BRADENTON BEACH – Less than a week after it was made, the Florida Department of Transportation has rejected a request to move the 45-day closure of the Anna Maria Island Bridge up by a month.
That was the word from Sarasota-Manatee Metropolitan Planning Organization Director Mike Howe at the Island Transportation Planning Organization meeting Monday afternoon.
Howe made a call to Florida Department of Transportation (FDOT) District One Director Stan Cann just before the meeting for an update and got it. FDOT public information officer Cindy Clemmons-Adente said they could not move the date because there were too many variables.
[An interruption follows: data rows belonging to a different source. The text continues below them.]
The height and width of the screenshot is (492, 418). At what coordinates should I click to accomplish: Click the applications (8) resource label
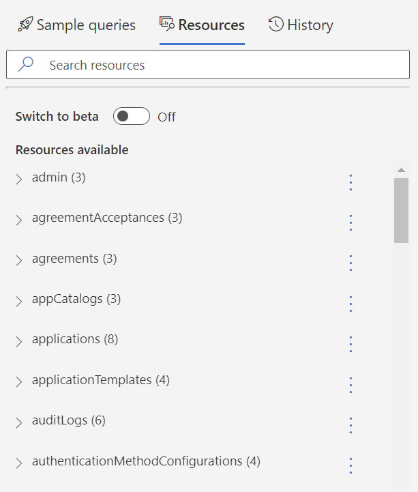[75, 339]
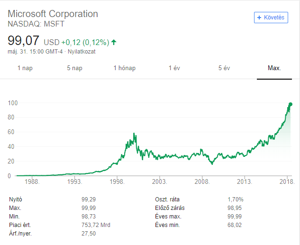The width and height of the screenshot is (300, 245).
Task: Click the Nyilatkozat disclaimer link
Action: tap(82, 51)
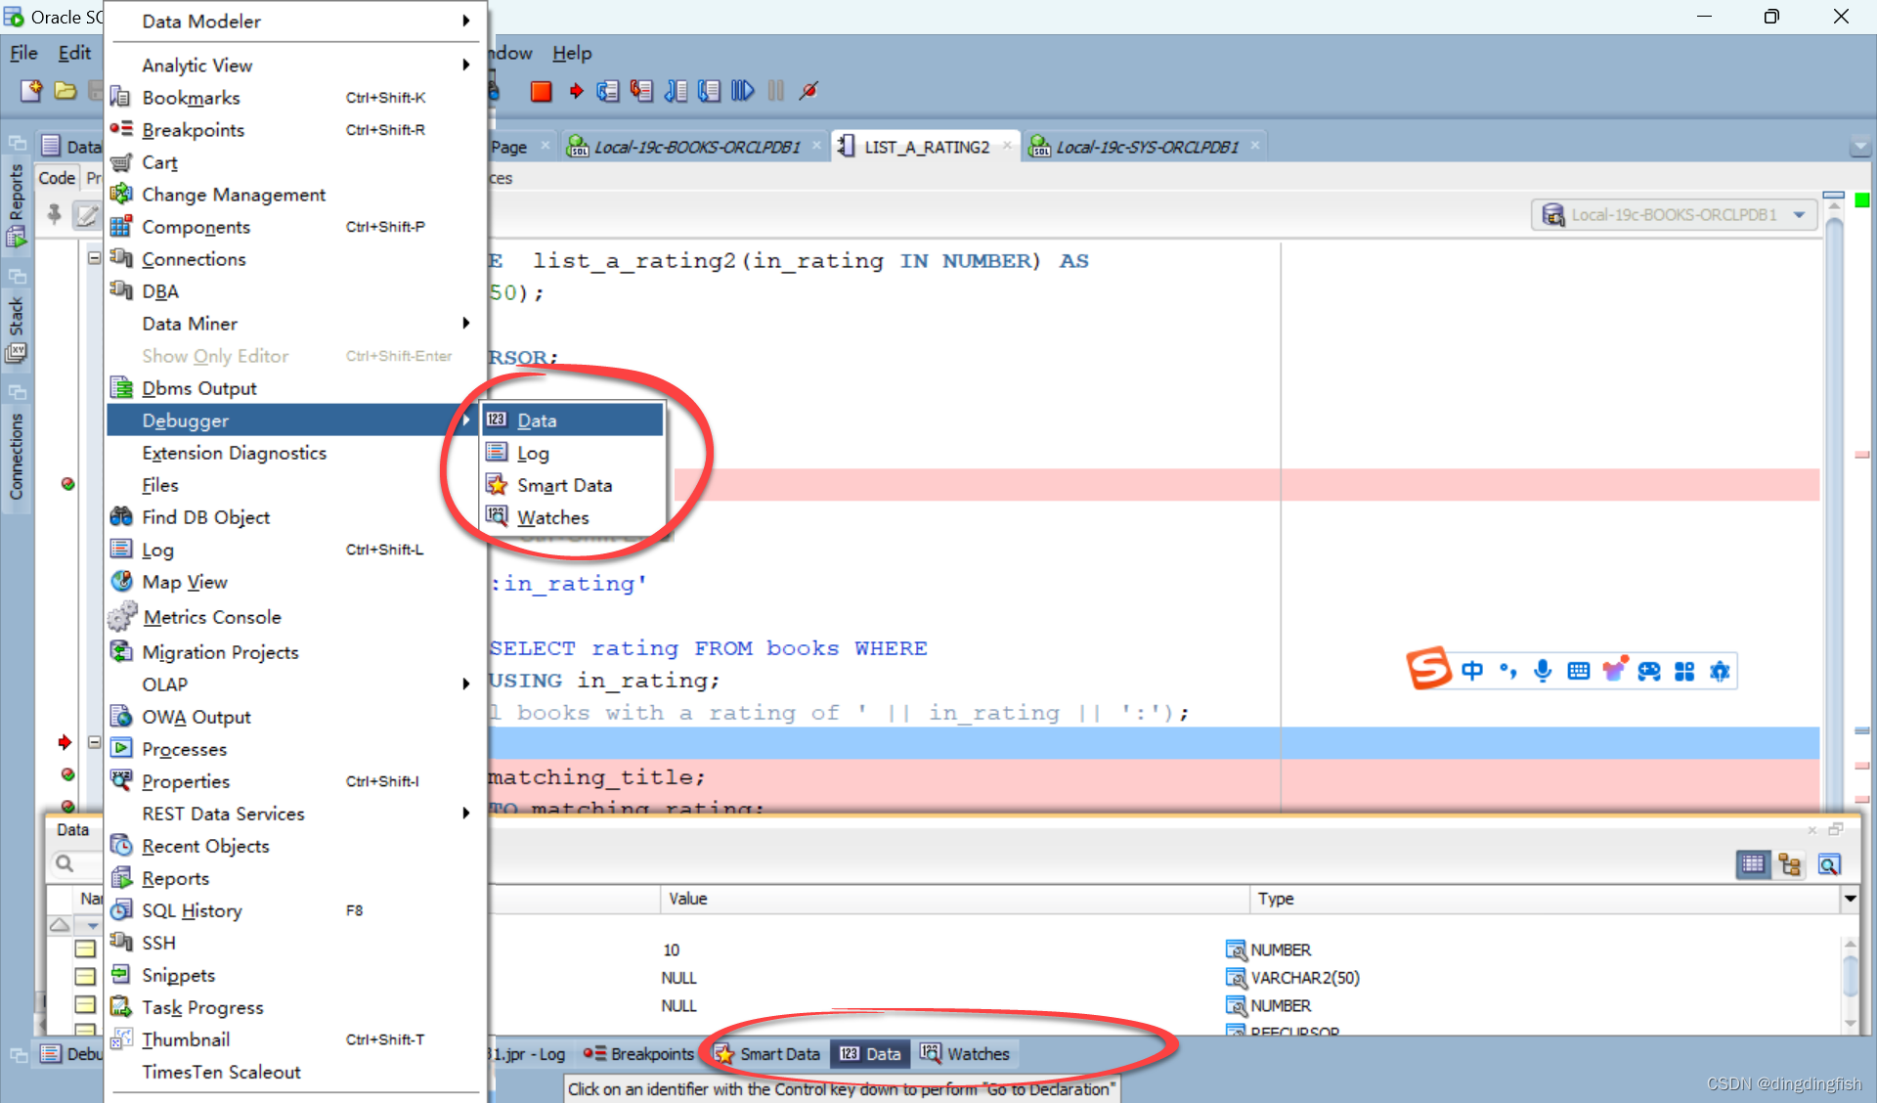Click the Help menu

pyautogui.click(x=572, y=53)
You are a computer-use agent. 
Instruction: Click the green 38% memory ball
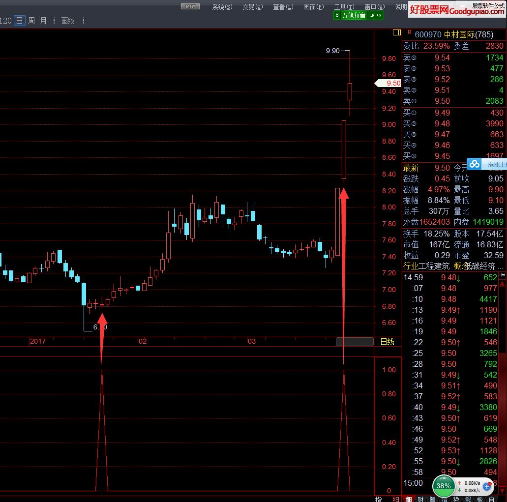point(443,486)
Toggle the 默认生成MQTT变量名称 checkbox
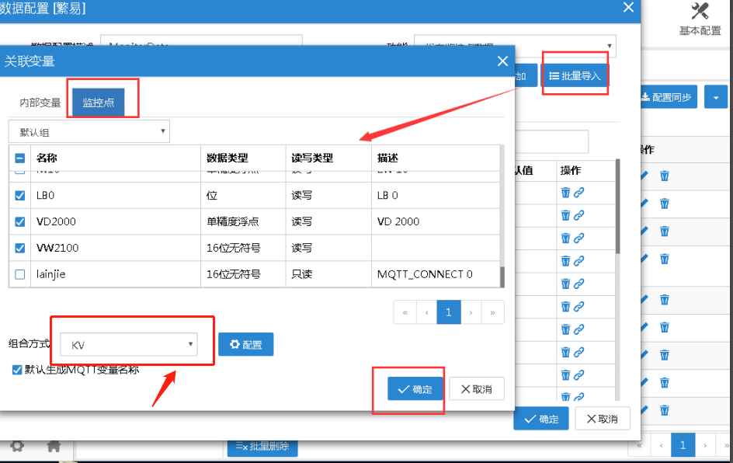 click(x=17, y=370)
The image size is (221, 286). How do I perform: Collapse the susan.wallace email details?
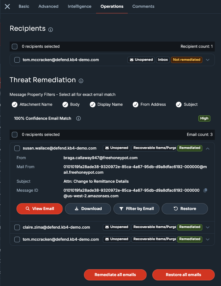point(207,149)
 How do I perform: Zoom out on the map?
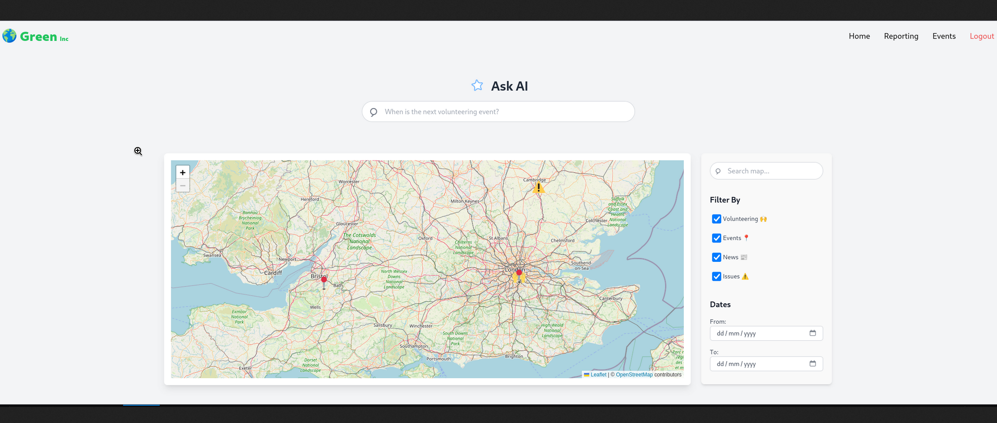(183, 185)
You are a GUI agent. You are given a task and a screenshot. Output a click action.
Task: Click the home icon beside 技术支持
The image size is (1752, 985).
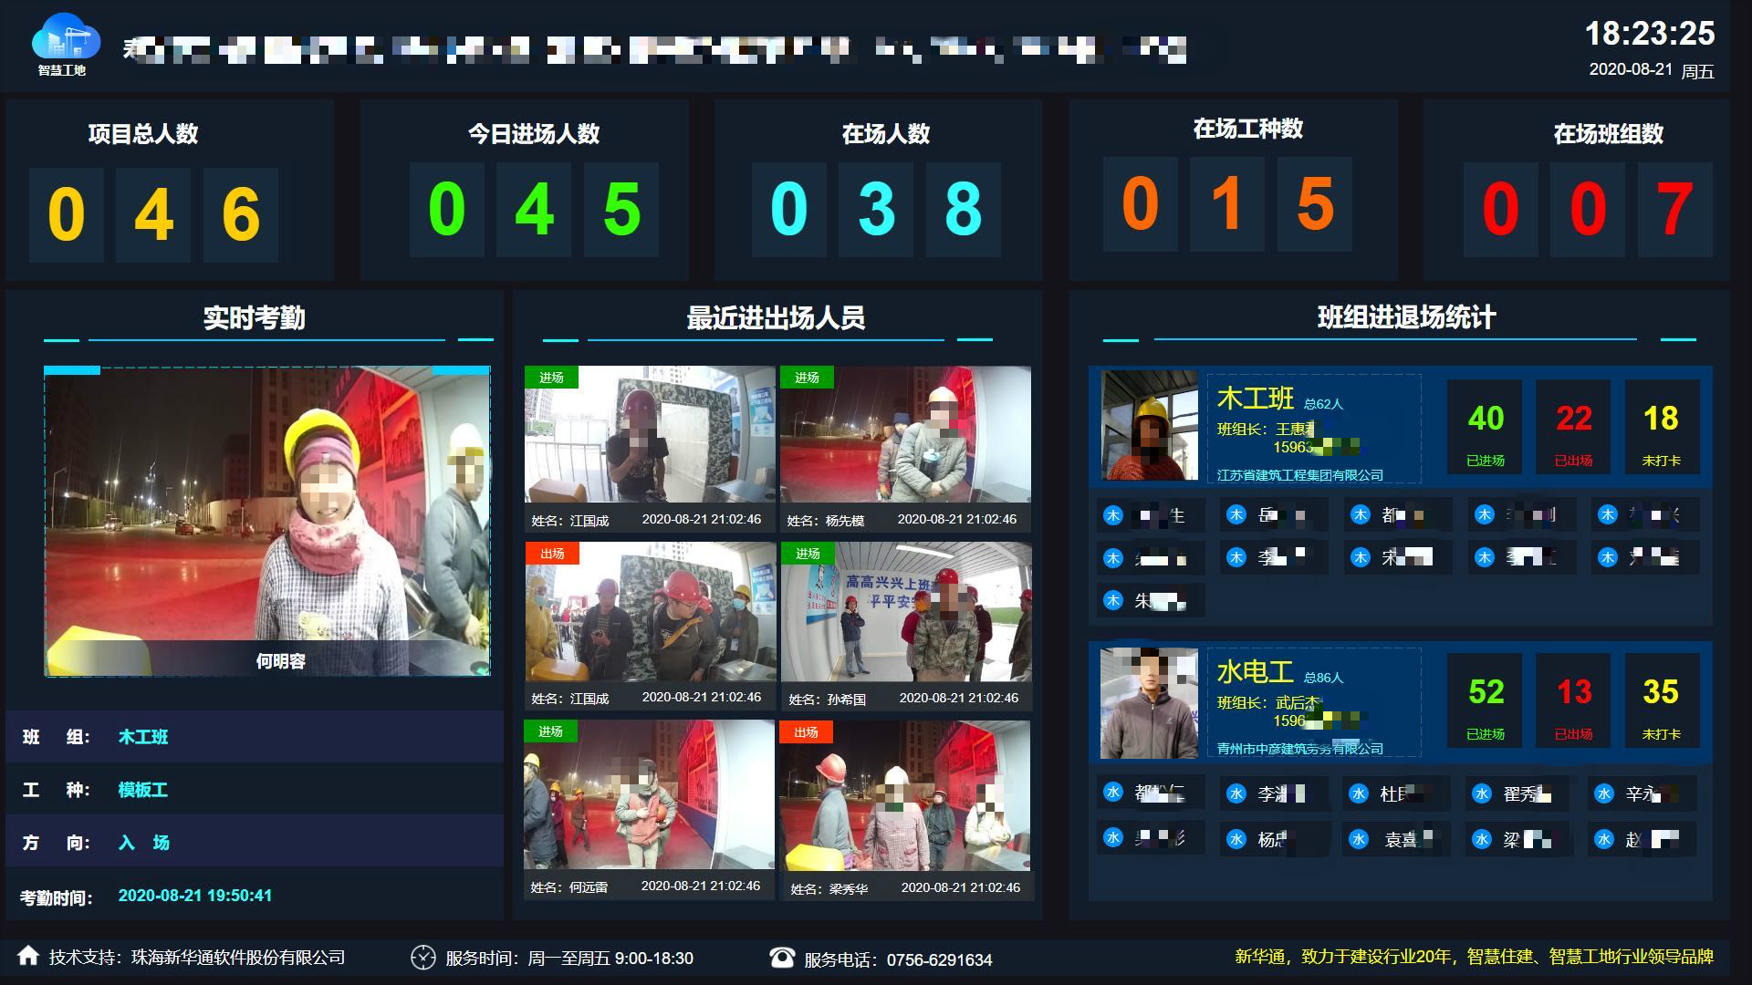pyautogui.click(x=28, y=956)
Following the meeting, the public information officer for the $9.1 million bridge rehabilitation project, Audrey Clarke, said that the main reason for the rejection came from the U.S. Coast Guard. The Guard changed the Cortez Bridge opening times to accommodate the expected increase in automobile traffic caused by the closure of the AMI Bridge for 45 days.
Barry Dragon, Chief of Bridge Operations for the Coast Guard, said they had received no official request, but if they had, it would have taken a minimum of 120 days to change the rules again.
Bradenton Beach Mayor Michael Pierce, who was at the ITPO meeting, said he agreed with the decision not to change the closure, saying it’s a big, involved project.
"When you have a project with a lot of vendors, when one of them gets backed up, it backs everybody else up," he said. "In the end, it raises costs and that’s what would happen if they changed the dates of this project."
Pierce said that the people have known what the closure dates were since last December.
"Four hundred people agreed on the timing at meetings held by FDOT back then," he said. "To get 35 or 40 people to say they want to change it now isn’t enough."
Business owners and interested parties attended a meeting last Thursday to discuss moving the start of the closure from Sept. 28 to around Sept. 1. Many of them felt that the slowest part of the business cycle starts earlier than Sept. 28 and that business starts to pick up after the middle of October.
Anna Maria Mayor Fran Barford said she agreed with the FDOT decision.
"It’s a little late in the game and they should have gone through the elected officials before bringing the proposal to the people," she said. "FDOT did the right thing and it’s time to move on."
Hurricane Hank’s owner Paul Hoffman and his wife, Margaret, attended the meeting last Thursday. He said Tuesday that if they can’t do it at this late date, maybe it’s better.
"It’s probably the best thing to do," he said of the FDOT decision. "It might mess up the scheduling and delay getting the project done."